* [EXERCISE DIRECTIONS]: The answer should contain each record below, repeated exactly.
"""
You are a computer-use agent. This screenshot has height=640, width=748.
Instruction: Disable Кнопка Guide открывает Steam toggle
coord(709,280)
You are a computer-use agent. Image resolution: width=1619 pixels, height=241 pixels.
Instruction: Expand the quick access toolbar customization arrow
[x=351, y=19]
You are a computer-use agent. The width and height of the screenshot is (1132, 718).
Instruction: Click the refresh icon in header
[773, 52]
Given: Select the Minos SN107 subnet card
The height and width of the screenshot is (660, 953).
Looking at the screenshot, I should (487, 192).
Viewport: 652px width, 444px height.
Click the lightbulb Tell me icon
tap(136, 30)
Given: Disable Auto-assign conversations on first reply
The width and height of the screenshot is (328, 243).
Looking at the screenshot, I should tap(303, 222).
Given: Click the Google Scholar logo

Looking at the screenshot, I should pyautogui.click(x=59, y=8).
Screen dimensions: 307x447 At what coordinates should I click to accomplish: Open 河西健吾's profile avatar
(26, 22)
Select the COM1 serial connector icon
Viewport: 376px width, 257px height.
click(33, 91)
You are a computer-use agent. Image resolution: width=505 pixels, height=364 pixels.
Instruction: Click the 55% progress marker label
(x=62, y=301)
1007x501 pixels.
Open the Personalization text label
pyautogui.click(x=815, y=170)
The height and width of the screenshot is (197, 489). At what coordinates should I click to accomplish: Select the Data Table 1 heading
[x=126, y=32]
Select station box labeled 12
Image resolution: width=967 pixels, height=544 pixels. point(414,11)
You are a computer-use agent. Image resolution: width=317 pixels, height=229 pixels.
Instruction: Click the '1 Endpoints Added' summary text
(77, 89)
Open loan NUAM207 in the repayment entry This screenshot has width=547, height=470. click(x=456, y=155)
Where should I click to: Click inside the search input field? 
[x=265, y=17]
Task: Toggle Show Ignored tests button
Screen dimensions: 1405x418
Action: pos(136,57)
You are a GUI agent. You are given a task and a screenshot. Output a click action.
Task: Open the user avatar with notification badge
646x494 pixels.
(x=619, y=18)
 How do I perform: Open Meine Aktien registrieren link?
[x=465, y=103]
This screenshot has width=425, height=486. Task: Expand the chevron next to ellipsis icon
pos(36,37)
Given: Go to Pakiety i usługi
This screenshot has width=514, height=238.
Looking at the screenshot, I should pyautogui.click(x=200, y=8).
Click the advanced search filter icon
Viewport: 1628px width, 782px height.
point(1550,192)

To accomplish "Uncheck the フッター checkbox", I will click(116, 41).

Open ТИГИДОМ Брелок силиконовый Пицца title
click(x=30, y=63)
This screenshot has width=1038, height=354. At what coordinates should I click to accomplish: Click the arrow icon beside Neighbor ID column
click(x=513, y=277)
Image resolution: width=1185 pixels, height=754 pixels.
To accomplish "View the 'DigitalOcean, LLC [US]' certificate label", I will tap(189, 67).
"""
* [RESPONSE BOX]:
You are a computer-use agent. This screenshot has height=640, width=748.
Instruction: Disable Кнопка Guide открывает Steam toggle
coord(709,280)
You are a computer-use agent. Image resolution: width=1619 pixels, height=241 pixels.
Instruction: Expand the quick access toolbar customization arrow
[x=351, y=19]
You are a computer-use agent. The width and height of the screenshot is (1132, 718).
Instruction: Click the refresh icon in header
[773, 52]
Given: Select the Minos SN107 subnet card
The height and width of the screenshot is (660, 953).
Looking at the screenshot, I should (487, 192).
Viewport: 652px width, 444px height.
Click the lightbulb Tell me icon
tap(136, 30)
Given: Disable Auto-assign conversations on first reply
The width and height of the screenshot is (328, 243).
Looking at the screenshot, I should tap(303, 222).
Given: Click the Google Scholar logo

Looking at the screenshot, I should pyautogui.click(x=59, y=8).
Screen dimensions: 307x447 At what coordinates should I click to accomplish: Open 河西健吾's profile avatar
(26, 22)
Select the COM1 serial connector icon
Viewport: 376px width, 257px height.
click(33, 91)
You are a computer-use agent. Image resolution: width=505 pixels, height=364 pixels.
Instruction: Click the 55% progress marker label
(x=62, y=301)
1007x501 pixels.
Open the Personalization text label
pyautogui.click(x=815, y=170)
The height and width of the screenshot is (197, 489). At what coordinates should I click to accomplish: Select the Data Table 1 heading
[x=126, y=32]
Select station box labeled 12
Image resolution: width=967 pixels, height=544 pixels. point(414,11)
You are a computer-use agent. Image resolution: width=317 pixels, height=229 pixels.
Instruction: Click the '1 Endpoints Added' summary text
(77, 89)
Open loan NUAM207 in the repayment entry This screenshot has width=547, height=470. click(x=456, y=155)
Where should I click to: Click inside the search input field? 
[x=265, y=17]
Task: Toggle Show Ignored tests button
Screen dimensions: 1405x418
Action: pos(136,57)
You are a GUI agent. You are given a task and a screenshot. Output a click action.
Task: Open the user avatar with notification badge
646x494 pixels.
(x=619, y=18)
 How do I perform: Open Meine Aktien registrieren link?
[x=465, y=103]
This screenshot has width=425, height=486. Task: Expand the chevron next to ellipsis icon
pos(36,37)
Given: Go to Pakiety i usługi
This screenshot has width=514, height=238.
Looking at the screenshot, I should pyautogui.click(x=200, y=8).
Click the advanced search filter icon
Viewport: 1628px width, 782px height.
point(1550,192)

To accomplish "Uncheck the フッター checkbox", I will click(116, 41).

Open ТИГИДОМ Брелок силиконовый Пицца title
click(x=30, y=63)
This screenshot has width=1038, height=354. At what coordinates should I click to accomplish: Click the arrow icon beside Neighbor ID column
click(x=513, y=277)
Image resolution: width=1185 pixels, height=754 pixels.
To accomplish "View the 'DigitalOcean, LLC [US]' certificate label", I will tap(189, 67).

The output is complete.